— Позовите меня… — сказал он мадемуазель Дежорж, ушел к себе в комнату и уселся на кровать светлого дуба с зелеными саржевыми занавесками и стеганым одеялом в букетах. То, что за стеной умирал человек, удивительным образом гармонировало с последним днем страстной недели, с пасхальной заутреней неверующего. Теодор подумал о том, что доставленное из Парижа письмо от сына было как бы завершающим аккордом той жизни, которой старик жил до сих пор, до получения письма, как в театре актер ждет сценического эффекта, ведущего к развязке. Он думал о том, что долговязый малый в числе семи волонтеров на его глазах бежавший в Бельгию, был не кто иной, как Поль Руайе-Коллар, вчерашний оратор. Значит, Бетюн оказался водоразделом между людьми, собранными здесь по прихоти судьбы, — одни стремились к границе, другие — во Францию, третьи — в небытие. И вдруг он ощутил в себе неизведанную дотоле жажду узнать, что будет
Поначалу был полный беспорядок, а потом вышло так, как бывает — проснется утром человек, подымет с подушки взлохмаченную голову, проведет гребнем, волосы лягут одни сюда, одни туда и получится пробор. Знать бы, что будет дальше… И жизнь перед Теодором представала в этот вечер, как перед художником — натянутый на раму холст: писать — значит осмысливать. А заодно и жить.

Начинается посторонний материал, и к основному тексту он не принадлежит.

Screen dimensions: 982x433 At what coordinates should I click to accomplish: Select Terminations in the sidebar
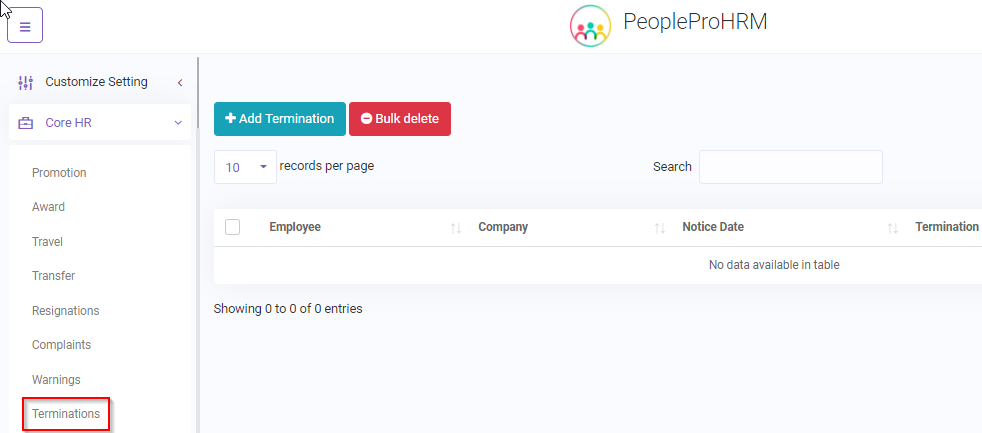[66, 414]

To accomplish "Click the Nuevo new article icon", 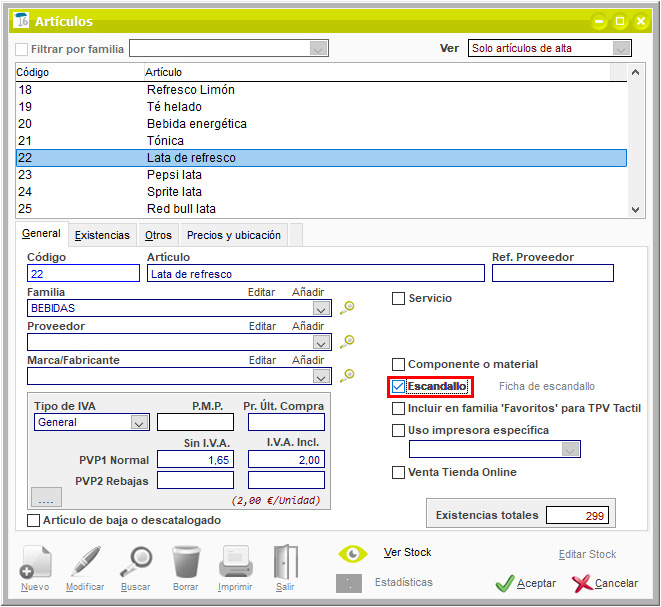I will pos(35,563).
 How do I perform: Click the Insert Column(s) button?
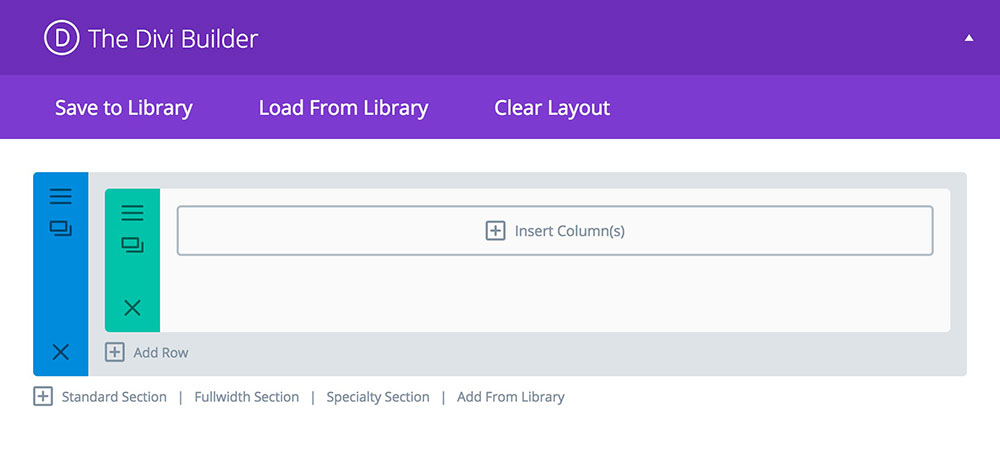pos(555,231)
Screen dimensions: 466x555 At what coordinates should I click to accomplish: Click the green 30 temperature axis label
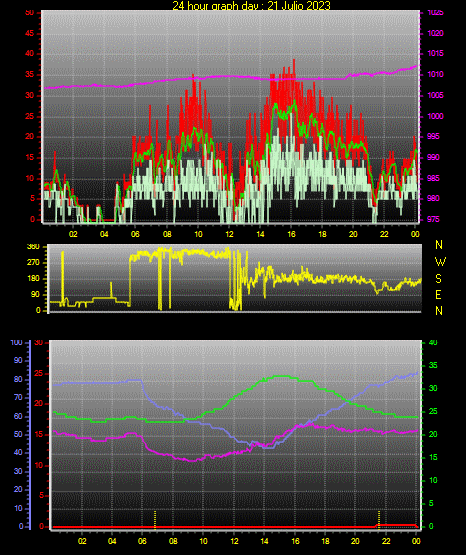coord(433,388)
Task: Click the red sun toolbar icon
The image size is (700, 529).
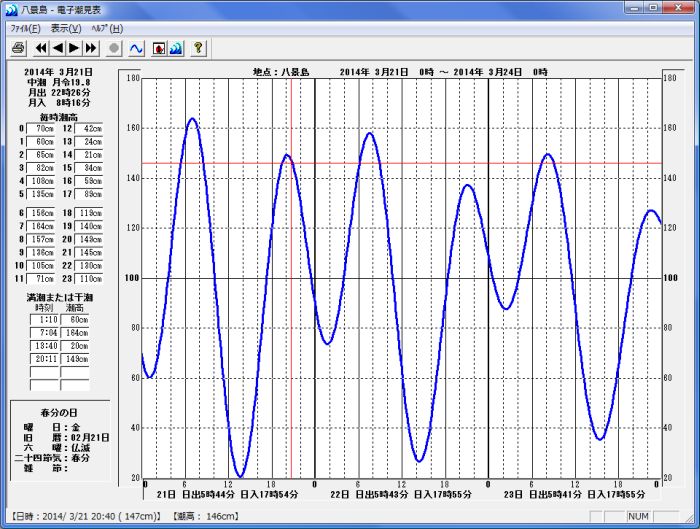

Сидя здесь наедине с самим собой, он признавался себе в том, в чем до сих пор не отдавал себе отчета: что ему неудержимо хочется жить, все равно, есть ли ради чего или нет. Он дошел до того внутреннего рубежа, когда надо сделать выбор: либо перешагнуть рубеж и очутиться по ту сторону, за бортом жизни, либо вернуться к ней, окунуться в нее, и ему вдруг страстно захотелось действовать, творить. Хорошо бы встретиться с великим Давидом, почтительно побеседовать об искусстве, поучиться у него, высказаться самому… Хорошо бы отправиться странствовать, пожалуй даже пешком, по солнечным странам. По Италии, где можно поучиться у Микеланджело. Или в страну северных туманов, в Англию, где можно поучиться у Хогарта. И попросту в Париж, где все теперь ему покажется иным после того, как он побывал у пределов возможного и сделал столько неожиданных открытий. Надо, чтобы все это преломилось через сознание, через искусство… Надо переосмыслить все это. Париж уже не будет для него городом, где проезжаешь верхом. И жизнь предстанет в другом свете: мужчины и женщины, мимо которых он проходил не глядя, не обращая внимания, отныне займут совсем другое место, ничто не ускользнет от критики, чьим мерилом является человек. Он пойдет в мастерскую к Орасу и совсем по-иному будет обсуждать с ним прежние вопросы, теперь Орас и его искусство станут ему, Теодору, куда ближе и важнее, потому что Орас Вернэ — это живая связь с миром, таящимся в тени, без которого отныне жизнь потеряет для него смысл. Орас, Новые Афины… не те персонажи, с которыми сталкиваешься в квартале Лоретт, не кавалеры и дамы, выходящие из экипажей перед особняками вельмож королевского или императорского двора, а те, кому нечего терять, кто не может переметнуться на ту или другую сторону, те, что всегда будут жертвами, беззаветно отдавая свою жизнь, которая дается им нелегко, путники, замечтавшиеся на придорожном камне, те, что везут тачки из каменоломни в обжиговую печь, чистят скребницей лошадей, на которых ездят другие, носят воду, в которой купаются другие, те, у кого ребятишки всегда без присмотра, бегают куда не надо и попадают под колеса экипажей, те, что гибнут на войне или срываются с крыш, те, что при любом государственном строе живут бог весть как, но непременно плохо, в тесноте, вечно нуждаясь и надеясь избыть свою нужду…
И снова перед ним встают Новые Афины, кабачки, кукольник с марионетками, разбросанные домики, куры и кролики во дворах, палисадники, которые возделывают вечером, возвратясь с работы, густая аллея, а за ней павильон в виде греческого храма… Он подумал, что, вернувшись, может статься, поймет, почему нужно, непременно нужно было, чтобы до отъезда он встретил под сводом ворот на улице Святых Мучеников Каролину Лаллеман, женщину, которая была точно пушинка в его объятиях.